Which lines of the entries contain the string "computer"? Please find them and copy them.

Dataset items
######

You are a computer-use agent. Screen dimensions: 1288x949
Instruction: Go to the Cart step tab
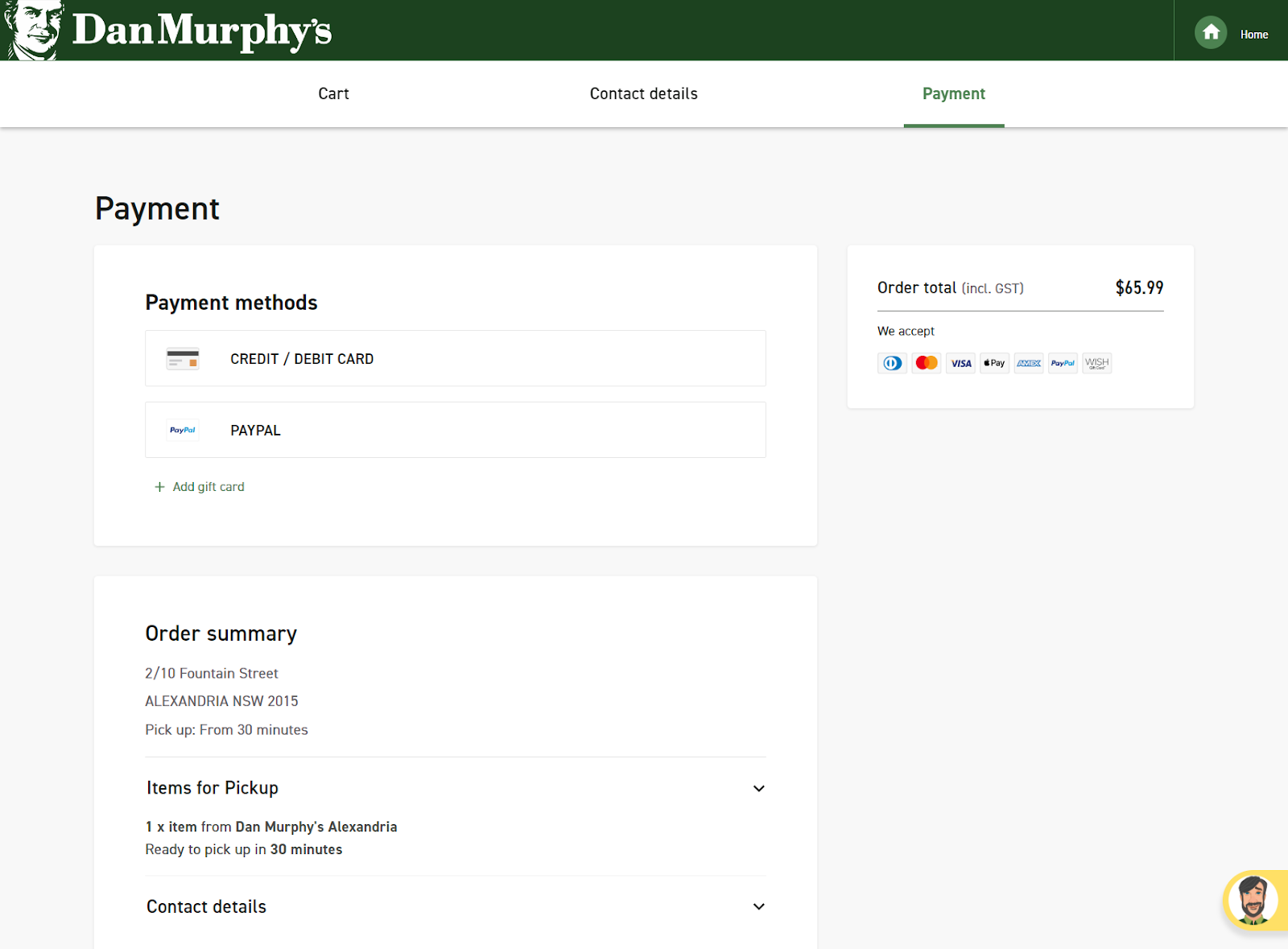click(x=333, y=94)
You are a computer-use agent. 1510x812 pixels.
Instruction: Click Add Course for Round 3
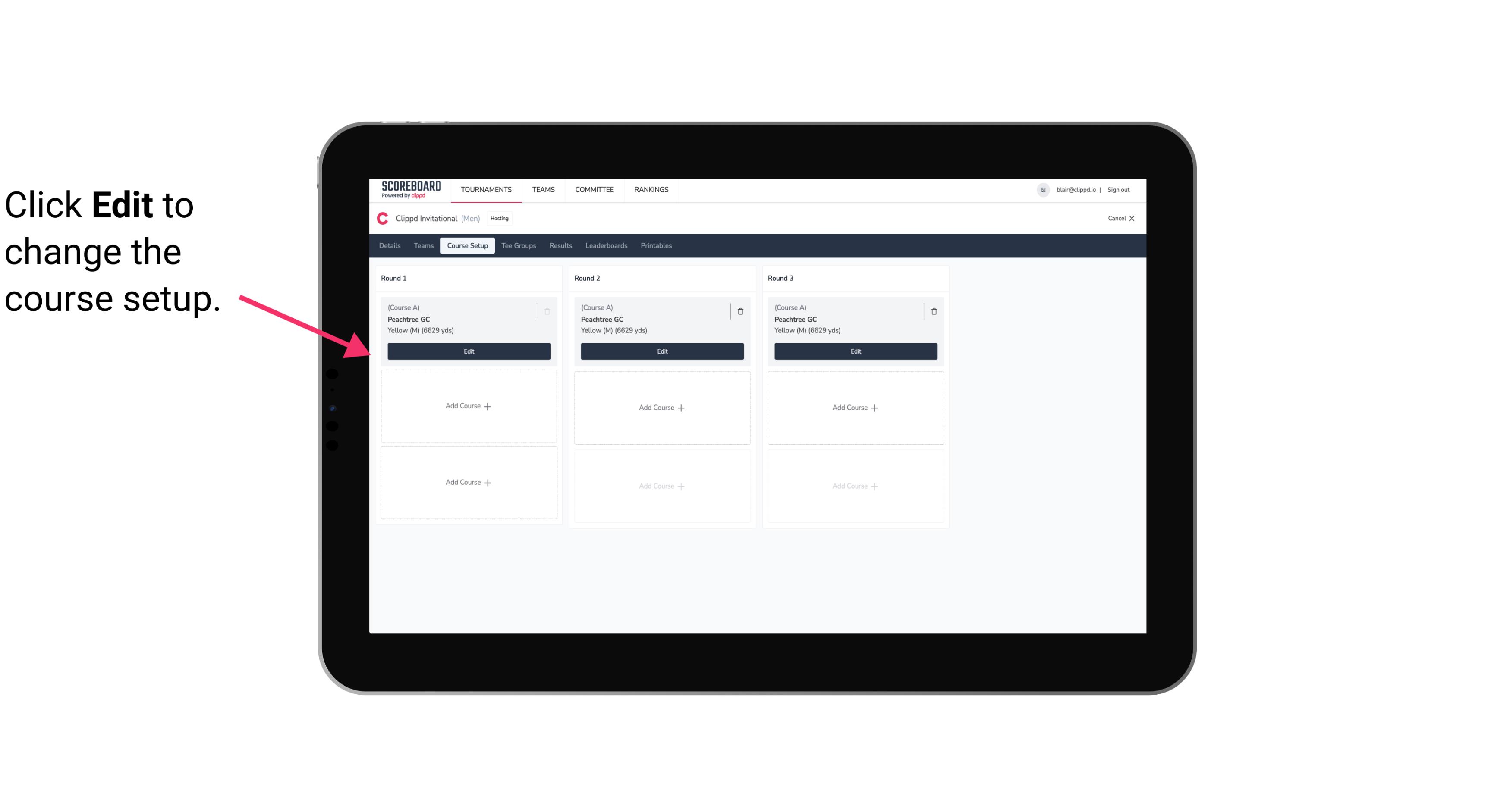[x=855, y=407]
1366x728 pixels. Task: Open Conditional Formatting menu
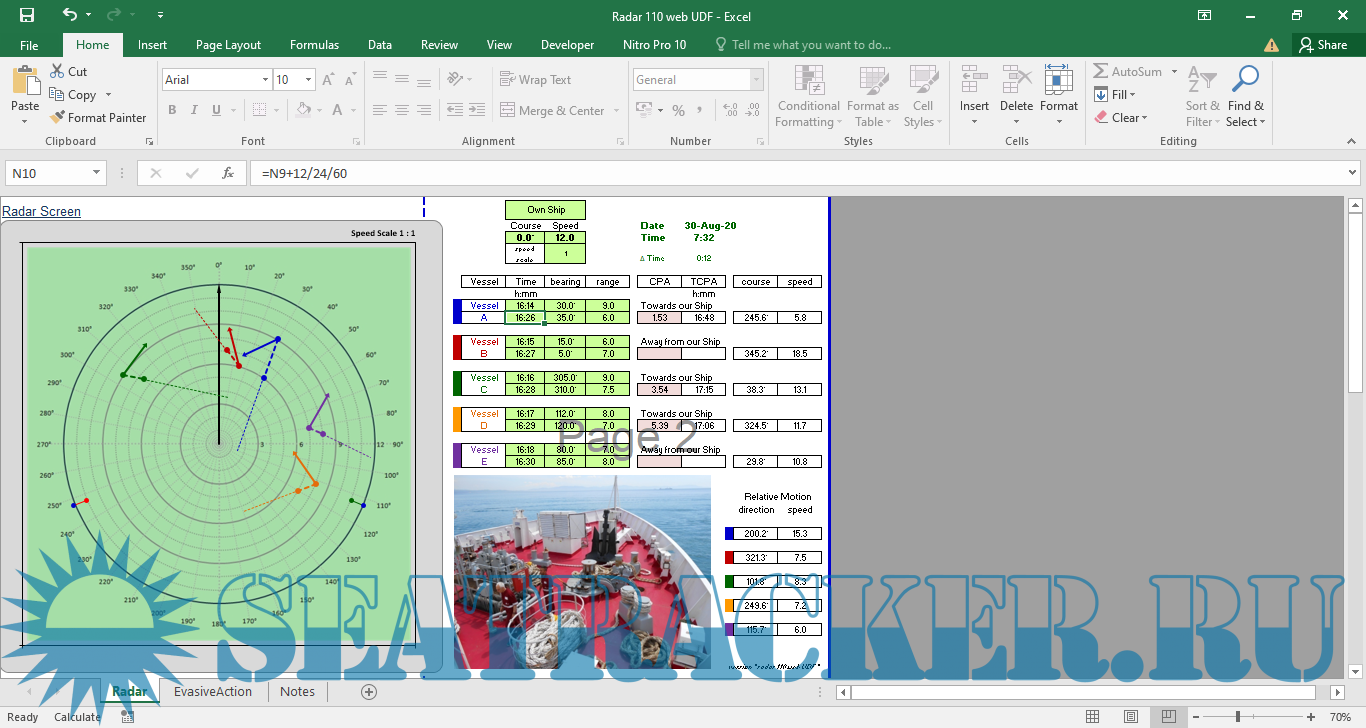[x=808, y=98]
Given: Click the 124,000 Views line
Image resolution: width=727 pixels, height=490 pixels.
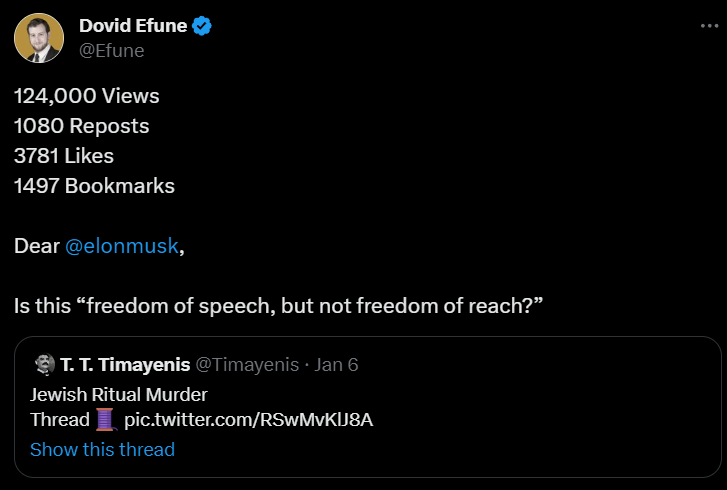Looking at the screenshot, I should click(x=87, y=97).
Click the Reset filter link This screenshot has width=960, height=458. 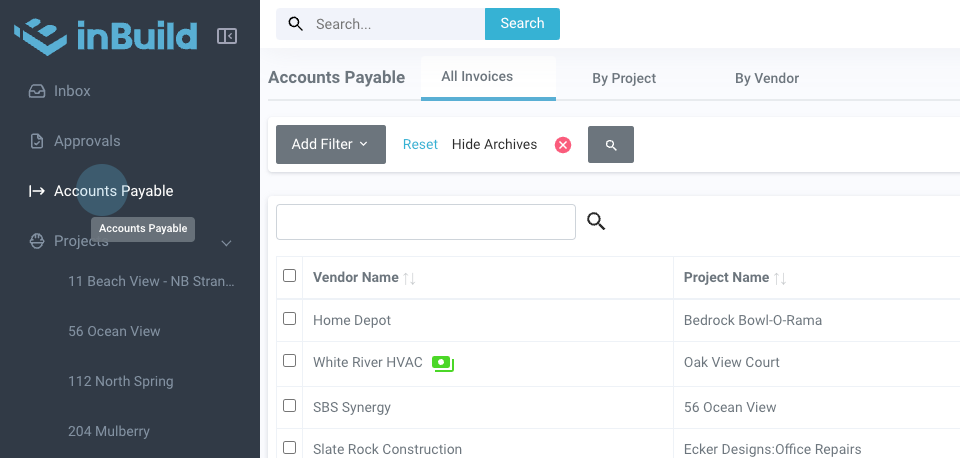pyautogui.click(x=420, y=145)
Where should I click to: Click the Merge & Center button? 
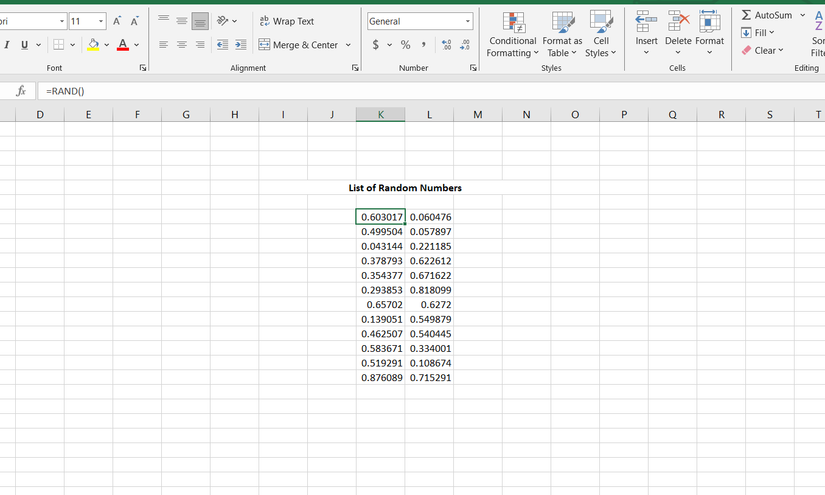[299, 45]
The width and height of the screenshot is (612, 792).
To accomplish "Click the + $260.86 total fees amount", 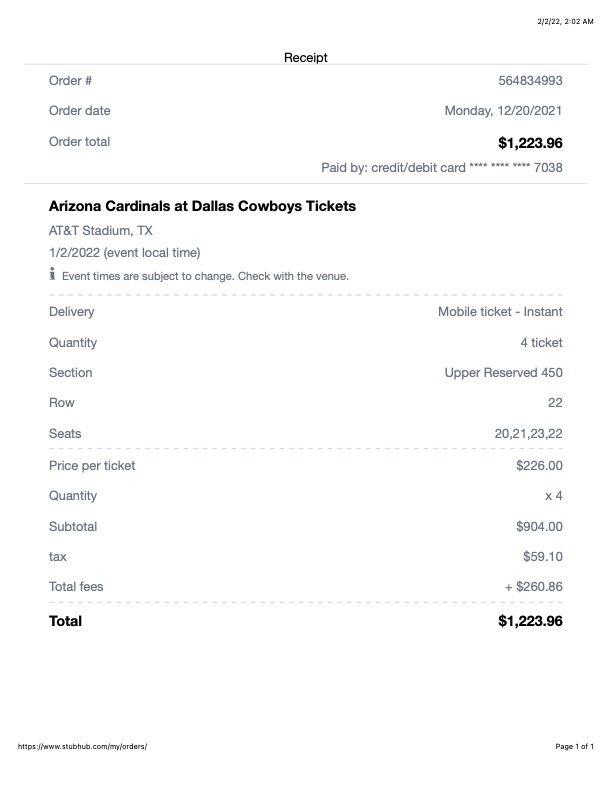I will (x=534, y=587).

######

§ ANSWER TO THIS TASK
You are a computer-use agent. Screen dimensions: 1288x949
You are a computer-use agent. 1510x812 pixels.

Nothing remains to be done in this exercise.